Natural landforms provide the dramatic backdrop for the Java Rain resort in India, where Cadence Architects designed villas and amenity structures that connect guests with nature.
18 January, 2019
Working on a site with particular significance to the story of coffee production in India, Bangalore-based firm Cadence Architects (established in 2005) have created a resort where nature is an intimate part of the holiday experience.
Java Rain consists of 18 villas, a sculptural clubhouse, a spa and a café in a ‘tree house’, all set within and gesturing to a setting of great natural beauty.
Topographically dramatic Chikkamagalur, located in Karnataka state to the west of Bengaluru, is the area where coffee was first cultivated in India. Java Rain taps on the geography and history of its site – a 40-acre coffee estate in the Mullahangiri Hills that overlooks a valley and town.
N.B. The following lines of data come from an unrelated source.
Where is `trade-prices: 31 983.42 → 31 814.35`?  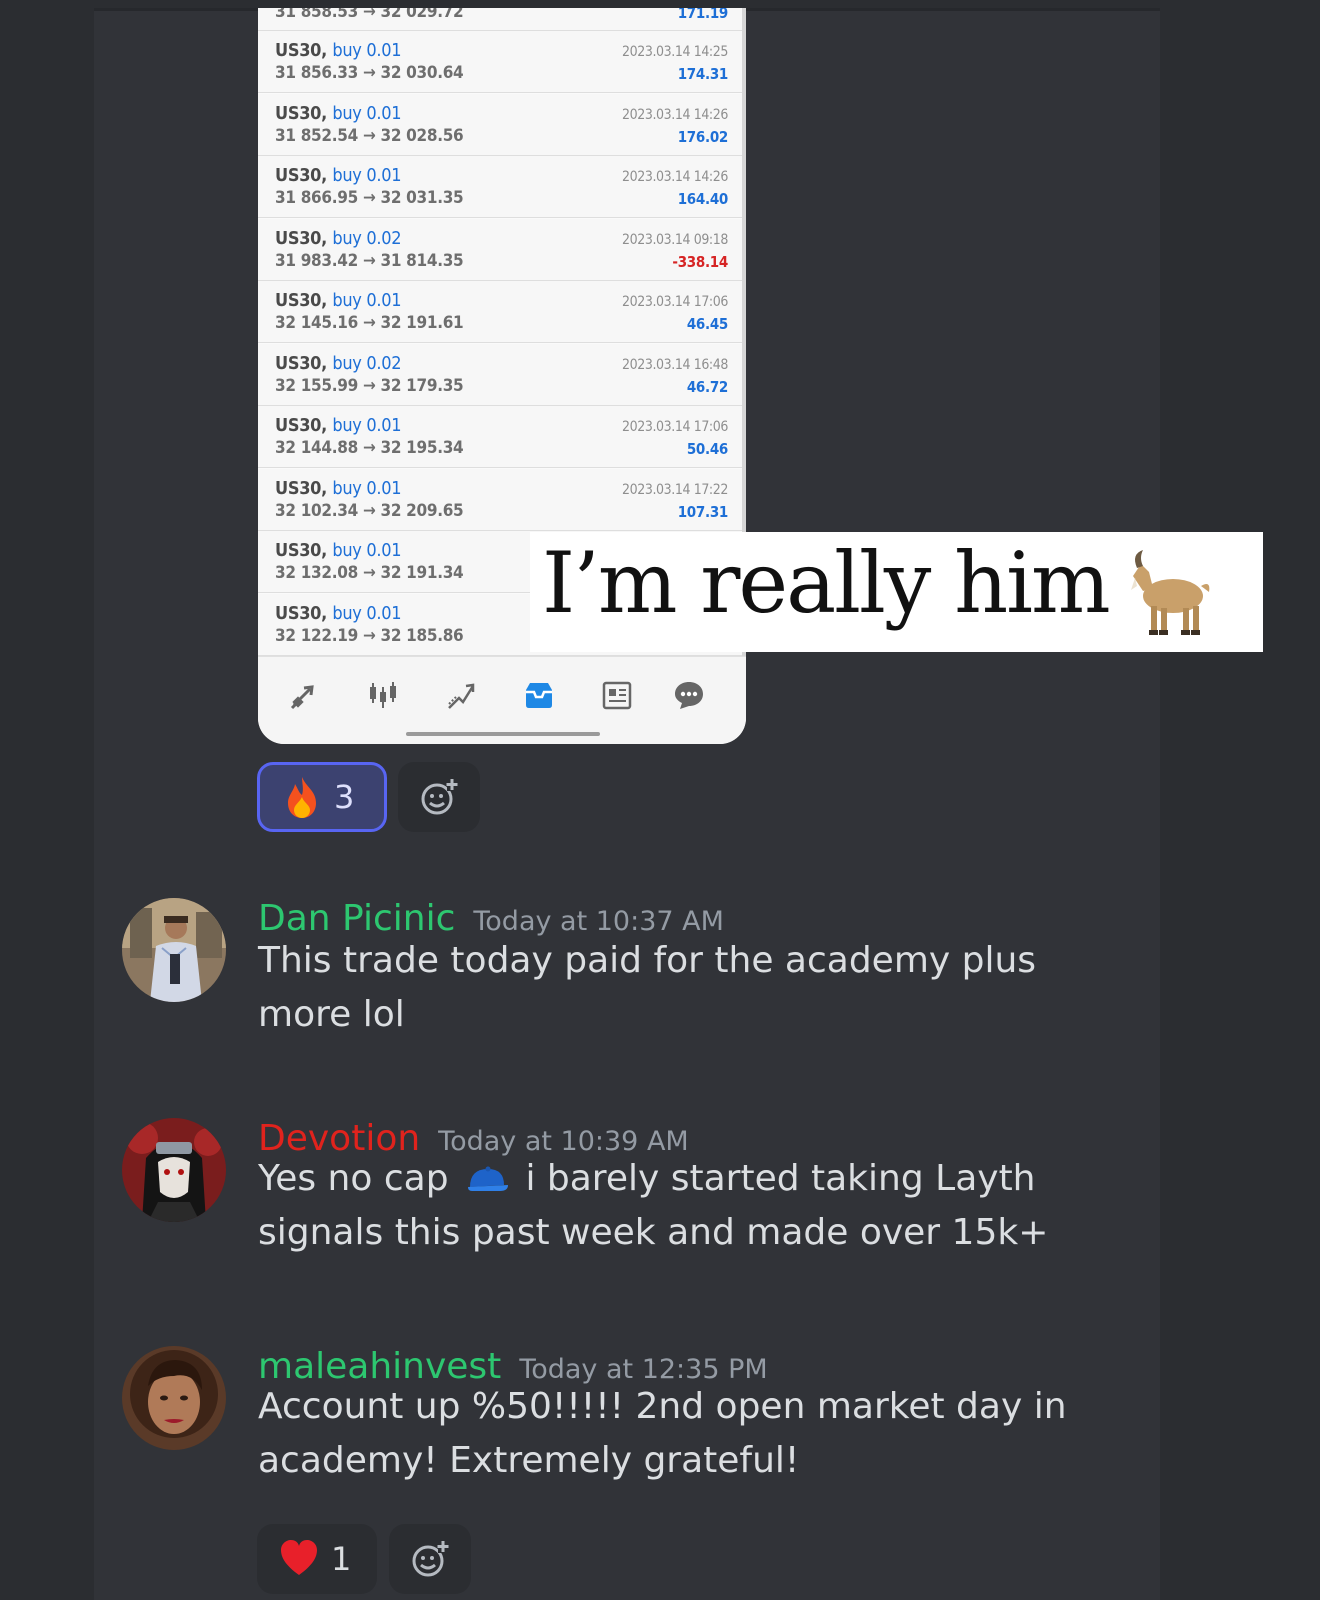
trade-prices: 31 983.42 → 31 814.35 is located at coordinates (370, 260).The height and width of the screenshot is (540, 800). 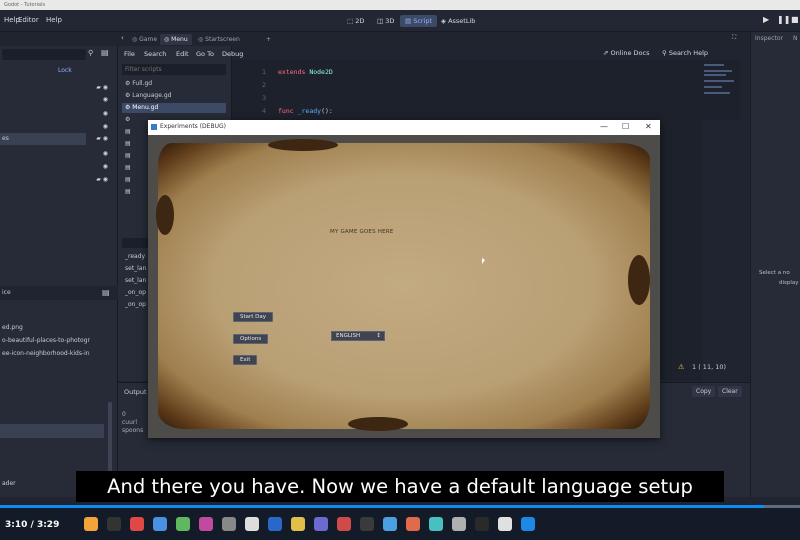 I want to click on lock-link: Lock, so click(x=65, y=70).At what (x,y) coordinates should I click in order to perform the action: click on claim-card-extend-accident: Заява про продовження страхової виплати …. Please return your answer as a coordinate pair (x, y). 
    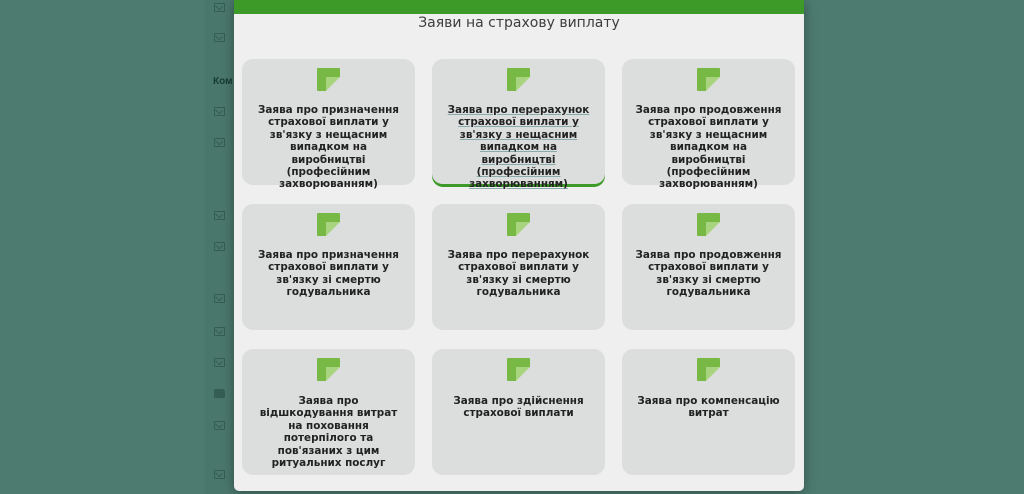
    Looking at the image, I should click on (708, 124). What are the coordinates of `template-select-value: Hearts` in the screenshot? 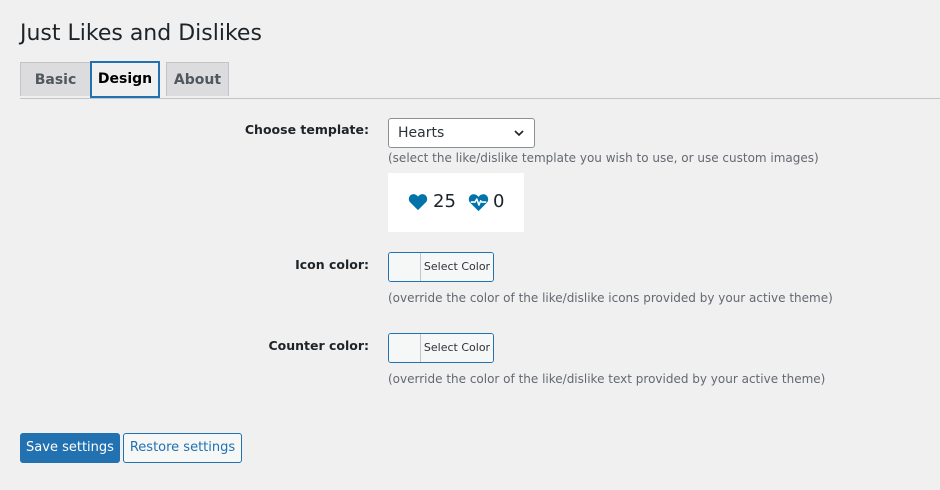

Cadence Architects developed an architecture that sits intimately with nature and communicates a sense of the dramatic landforms around it. The Clubhouse was designed on multiple levels according to the contours of the site and to best capture the available views.
It was also planned to require the minimum number of existing trees to be felled. Its florally inspired canopy shelters the reception and waiting area under a ferro-cement structure that frames valley views. On the lower levels are a restaurants and infinity pool.
Perched over a rocky outcrop, the ‘Tree House’ contains an elevated café that grants a 270-degree view of the surrounding hills.
The villas favour theatrical butterfly roof forms that direct the gaze through extensive glazing to the views of nature. Large decks encourage guests to dwell closer to the landscape around them.
Throughout the resort, Cadence Architects have made use of rustic surface finishes and – where possible – materials drawn from local sources such as Kota stone.